Bien que le thème du roman de Yasmina Khadra soit très sombre, son adaptation en film d’animation par Zabou Breitman (scénario) et Elea Gobbé-Mévellec (conception graphique) est synonyme de poésie. Le paysage joue des métaphores pour représenter la liberté, comme les femmes en tchadri transformées en hirondelles et prenant leur envol. Les dessins sont réalisés en animation traditionnelle, avec un décor fixe et des calques apportant le mouvement, ce qui a pour effet d’épurer le rendu. Semblables à l’aquarelle, les couleurs sont décidément plus douces que le sang qu’elles omettent. De même, la lumière est tantôt exposée, surexposée, joue avec la poussière, reflète l’engourdissement de la ville et illumine la nuit de milliers de touches d’espoir. Enfin, la composition musicale originale d’Alexis Rault réussit son immersion dans la ville, accompagne les quelques instants de sensualité, tout en reflétant la pesanteur de ce silence obligé.

Fragilités et espoirs

Chaque personnage présenté laisse entrevoir ses failles. Mohsen, le professeur d’histoire amoureux de sa liberté, qui perd sa foi après avoir participé machinalement à la lapidation d’une femme. Zunaira, l’artiste frustrée dans sa création, défie les lois et les interdits, mais, par sa colère, se rapproche de la folie. Atiq, le geôlier qui refuse d’être bourreau, est tiraillé entre les souvenirs de la guerre et les exigences des Talibans. Touchants, ces personnages sont aussi réalistes par leur douce amertume de vivre et leurs espoirs de fuite. Cette fuite semble impossible, repoussée, désirée tout autant que rejetée : s’envoler librement ailleurs n’est-il pas synonyme d’abandon de ses terres natales et d’échec face à ces dirigeants qui gouvernent par la terreur ?

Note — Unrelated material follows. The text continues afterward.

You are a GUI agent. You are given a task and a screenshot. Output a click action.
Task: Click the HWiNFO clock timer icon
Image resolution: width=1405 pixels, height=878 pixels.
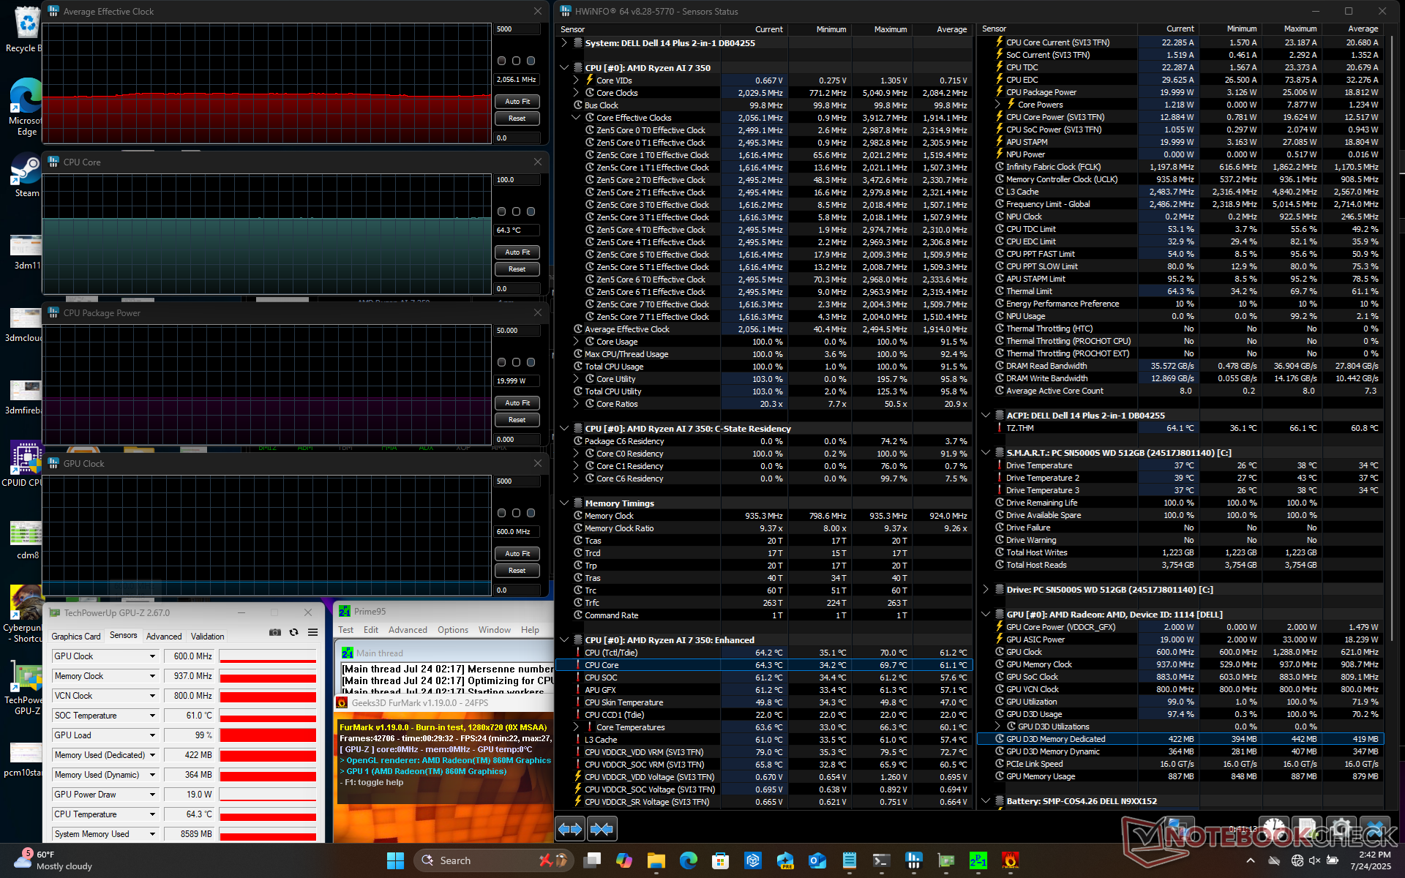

L’Orient vu par l’Occident ?

Si ce film d’animation est un plaisir visuel et auditif, l’entrée en jeu semble peut-être abrupte, puisqu’en seulement quelques minutes un portrait désolant de l’Islam est dressé, sans réelle nuance — des interdictions injustifiées, des croyants irraisonnés, et de la violence divinisée. Ce film occidental (produit en France, en Suisse et au Luxembourg) repose sur cette antinomie culturelle avec « l’Orient », puisque les personnages s’opposant au régime obscurantiste des Talibans nous présentent des idéaux tout droit issus des Lumières. Par exemple, Zunaira milite pour ses droits en tant que femme, refuse de porter le vêtement traditionnel et rêve de pouvoir embrasser librement son mari dans la rue. Ce personnage déconstruit donc les normes sociales imposées au sexe féminin et repense les rapports de genre en Afghanistan. Ce témoignage semble trop rapide, donnant l’impression qu’il travestit la culture afghane en y plaquant des idéaux occidentaux, et manque à nouveau de nuance : est-ce la vision du monde de Zunaira par Zunaira, ou bien est-ce la vision du monde que l’Occident d’aujourd’hui souhaite donner aux Afghans contestataires d’hier ? Sans compter que le scénario est centré en grande partie sur le dévoilement de la sensuelle Zunaira, alimentant des fantasmes déjà connus — et critiqués. Une hirondelle ne fait donc pas le printemps, mais ces faiblesses scénaristiques ne gâchent en rien la finesse esthétique de l’œuvre présentée.